The lymphangiogenic potency of endothelial growth factors has not been studied to date. This is partially due to the lack of in vivo lymphangiogenesis assays. We have studied the lymphatics of differentiated avian chorioallantoic membrane (CAM) using microinjection of Mercox resin, semi- and ultrathin sectioning, immunohistochemical detection of fibronectin and alpha-smooth muscle actin, and in situ hybridization with VEGFR-2 and VEGFR-3 probes. CAM is drained by lymphatic vessels which are arranged in a regular pattern. Arterioles and arteries are accompanied by a pair of interconnected lymphatics and form a plexus around bigger arteries. Veins are also associated with lymphatics, particularly larger veins, which are surrounded by a lymphatic plexus. The lymphatics are characterized by an extremely thin endothelial lining, pores, and the absence of a basal lamina. Patches of the extracellular matrix can be stained with an antibody against fibronectin. Lymphatic endothelial cells of differentiated CAM show ultrastructural features of this cell type. CAM lymphatics do not possess mediae. In contrast, the lymphatic trunks of the umbilical stalk are invested by a single but discontinuous layer of smooth muscle cells. CAM lymphatics express VEGFR-2 and VEGFR-3. Both the regular pattern and the typical structure of these lymphatics suggest that CAM is a suitable site to study the in vivo effects of potential lymphangiogenic factors. We have studied the effects of VEGF homo- and heterodimers, VEGF/PlGF heterodimers, and PlGF and VEGF-C homodimers on Day 13 CAM. All the growth factors containing at least one VEGF chain are angiogenic but do not induce lymphangiogenesis. PlGF-1 and PlGF-2 are neither angiogenic nor lymphangiogenic.
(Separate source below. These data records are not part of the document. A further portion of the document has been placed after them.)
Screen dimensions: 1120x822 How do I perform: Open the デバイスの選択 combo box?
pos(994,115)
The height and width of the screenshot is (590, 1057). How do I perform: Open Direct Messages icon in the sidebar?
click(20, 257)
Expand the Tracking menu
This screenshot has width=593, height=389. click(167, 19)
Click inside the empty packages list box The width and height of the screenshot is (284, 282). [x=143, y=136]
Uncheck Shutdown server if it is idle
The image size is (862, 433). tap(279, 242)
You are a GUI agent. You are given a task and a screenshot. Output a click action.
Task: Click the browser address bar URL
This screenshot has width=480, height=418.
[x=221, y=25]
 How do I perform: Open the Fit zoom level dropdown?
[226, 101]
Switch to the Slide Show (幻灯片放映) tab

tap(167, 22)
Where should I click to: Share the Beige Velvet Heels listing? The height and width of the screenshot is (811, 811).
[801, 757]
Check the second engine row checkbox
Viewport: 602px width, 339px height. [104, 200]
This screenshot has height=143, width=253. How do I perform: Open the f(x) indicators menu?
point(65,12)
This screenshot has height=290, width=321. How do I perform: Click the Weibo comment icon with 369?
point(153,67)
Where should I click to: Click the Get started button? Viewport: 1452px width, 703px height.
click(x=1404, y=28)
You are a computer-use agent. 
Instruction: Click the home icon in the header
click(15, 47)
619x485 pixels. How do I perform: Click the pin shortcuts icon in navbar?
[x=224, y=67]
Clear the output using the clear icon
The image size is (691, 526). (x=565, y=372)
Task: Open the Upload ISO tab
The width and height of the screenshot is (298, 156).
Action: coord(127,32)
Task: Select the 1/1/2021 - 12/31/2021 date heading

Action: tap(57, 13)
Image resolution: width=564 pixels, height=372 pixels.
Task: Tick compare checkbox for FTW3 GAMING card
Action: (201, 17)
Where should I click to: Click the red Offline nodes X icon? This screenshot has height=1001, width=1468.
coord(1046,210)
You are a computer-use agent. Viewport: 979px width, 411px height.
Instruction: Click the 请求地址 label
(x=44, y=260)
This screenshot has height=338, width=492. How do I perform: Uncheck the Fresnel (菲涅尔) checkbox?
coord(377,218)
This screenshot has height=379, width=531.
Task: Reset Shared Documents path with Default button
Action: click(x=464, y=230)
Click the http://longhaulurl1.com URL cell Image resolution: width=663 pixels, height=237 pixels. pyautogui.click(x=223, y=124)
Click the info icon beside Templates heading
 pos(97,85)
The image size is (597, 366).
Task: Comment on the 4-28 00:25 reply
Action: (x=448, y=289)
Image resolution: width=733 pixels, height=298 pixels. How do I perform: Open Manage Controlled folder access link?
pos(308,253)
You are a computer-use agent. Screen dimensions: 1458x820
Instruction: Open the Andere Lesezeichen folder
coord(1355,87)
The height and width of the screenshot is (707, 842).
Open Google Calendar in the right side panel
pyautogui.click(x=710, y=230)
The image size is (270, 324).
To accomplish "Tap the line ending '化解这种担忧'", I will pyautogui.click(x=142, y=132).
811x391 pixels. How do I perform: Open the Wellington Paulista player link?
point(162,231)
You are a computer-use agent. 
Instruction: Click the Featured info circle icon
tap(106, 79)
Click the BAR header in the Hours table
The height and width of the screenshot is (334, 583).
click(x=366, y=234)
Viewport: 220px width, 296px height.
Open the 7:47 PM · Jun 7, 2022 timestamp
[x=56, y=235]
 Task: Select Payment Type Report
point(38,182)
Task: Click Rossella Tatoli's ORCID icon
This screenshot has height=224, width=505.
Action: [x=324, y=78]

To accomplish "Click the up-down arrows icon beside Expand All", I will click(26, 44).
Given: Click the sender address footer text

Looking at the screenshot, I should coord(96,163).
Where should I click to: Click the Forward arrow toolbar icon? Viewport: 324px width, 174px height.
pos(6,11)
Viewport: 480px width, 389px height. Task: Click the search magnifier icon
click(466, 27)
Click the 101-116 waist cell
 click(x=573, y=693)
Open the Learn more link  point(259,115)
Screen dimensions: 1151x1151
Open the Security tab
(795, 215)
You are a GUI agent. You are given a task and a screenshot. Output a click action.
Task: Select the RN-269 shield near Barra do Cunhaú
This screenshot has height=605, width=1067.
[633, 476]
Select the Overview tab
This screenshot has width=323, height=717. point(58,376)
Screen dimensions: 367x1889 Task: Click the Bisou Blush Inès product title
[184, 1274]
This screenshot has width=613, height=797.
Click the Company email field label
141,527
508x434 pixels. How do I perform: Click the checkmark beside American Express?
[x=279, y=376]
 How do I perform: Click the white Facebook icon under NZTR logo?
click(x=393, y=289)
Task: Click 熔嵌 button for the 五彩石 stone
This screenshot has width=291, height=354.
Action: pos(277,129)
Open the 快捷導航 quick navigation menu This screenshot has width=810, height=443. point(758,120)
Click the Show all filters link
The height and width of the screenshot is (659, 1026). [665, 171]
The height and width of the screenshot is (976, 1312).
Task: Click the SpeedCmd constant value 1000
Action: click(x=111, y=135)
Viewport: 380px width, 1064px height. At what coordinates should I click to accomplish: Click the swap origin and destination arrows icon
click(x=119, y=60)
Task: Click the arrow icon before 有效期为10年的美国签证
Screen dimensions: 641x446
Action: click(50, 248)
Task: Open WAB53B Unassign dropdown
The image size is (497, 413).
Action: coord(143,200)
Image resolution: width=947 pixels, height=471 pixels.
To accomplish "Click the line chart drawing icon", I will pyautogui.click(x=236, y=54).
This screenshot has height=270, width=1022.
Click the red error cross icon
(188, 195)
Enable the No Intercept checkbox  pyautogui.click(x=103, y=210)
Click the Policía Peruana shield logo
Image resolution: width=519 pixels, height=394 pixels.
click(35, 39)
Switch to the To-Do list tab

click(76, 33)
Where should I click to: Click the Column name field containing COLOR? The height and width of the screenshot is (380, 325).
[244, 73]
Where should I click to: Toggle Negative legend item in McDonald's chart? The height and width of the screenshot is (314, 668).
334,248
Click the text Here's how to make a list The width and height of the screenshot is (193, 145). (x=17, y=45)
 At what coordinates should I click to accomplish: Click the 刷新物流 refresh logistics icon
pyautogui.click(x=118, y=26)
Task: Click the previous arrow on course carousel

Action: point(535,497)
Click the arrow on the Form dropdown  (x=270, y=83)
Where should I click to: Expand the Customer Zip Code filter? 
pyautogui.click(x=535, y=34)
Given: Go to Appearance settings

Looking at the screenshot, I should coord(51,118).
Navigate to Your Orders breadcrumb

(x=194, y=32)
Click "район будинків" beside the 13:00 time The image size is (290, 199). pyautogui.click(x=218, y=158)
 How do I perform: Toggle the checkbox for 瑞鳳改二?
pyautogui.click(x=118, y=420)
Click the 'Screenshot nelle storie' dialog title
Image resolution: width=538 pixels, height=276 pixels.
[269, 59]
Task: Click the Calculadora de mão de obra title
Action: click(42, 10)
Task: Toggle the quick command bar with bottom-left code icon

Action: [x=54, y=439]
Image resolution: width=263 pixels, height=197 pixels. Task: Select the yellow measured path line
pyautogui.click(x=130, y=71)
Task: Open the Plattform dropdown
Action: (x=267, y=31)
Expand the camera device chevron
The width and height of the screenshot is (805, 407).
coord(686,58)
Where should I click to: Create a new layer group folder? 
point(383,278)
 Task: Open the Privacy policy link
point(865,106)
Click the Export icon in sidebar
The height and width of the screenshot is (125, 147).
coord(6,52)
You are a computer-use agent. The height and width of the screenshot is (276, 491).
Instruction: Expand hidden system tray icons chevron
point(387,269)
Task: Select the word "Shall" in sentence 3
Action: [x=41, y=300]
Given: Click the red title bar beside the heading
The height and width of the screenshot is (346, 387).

VEGF-C is the first lymphangiogenic factor and seems to be highly chemoattractive for lymphatic endothelial cells. It induces proliferation of lymphatic endothelial cells and development of new lymphatic sinuses which are directed immediately beneath the chorionic epithelium. Our studies show that VEGF and VEGF-C are specific angiogenic and lymphangiogenic growth factors, respectively.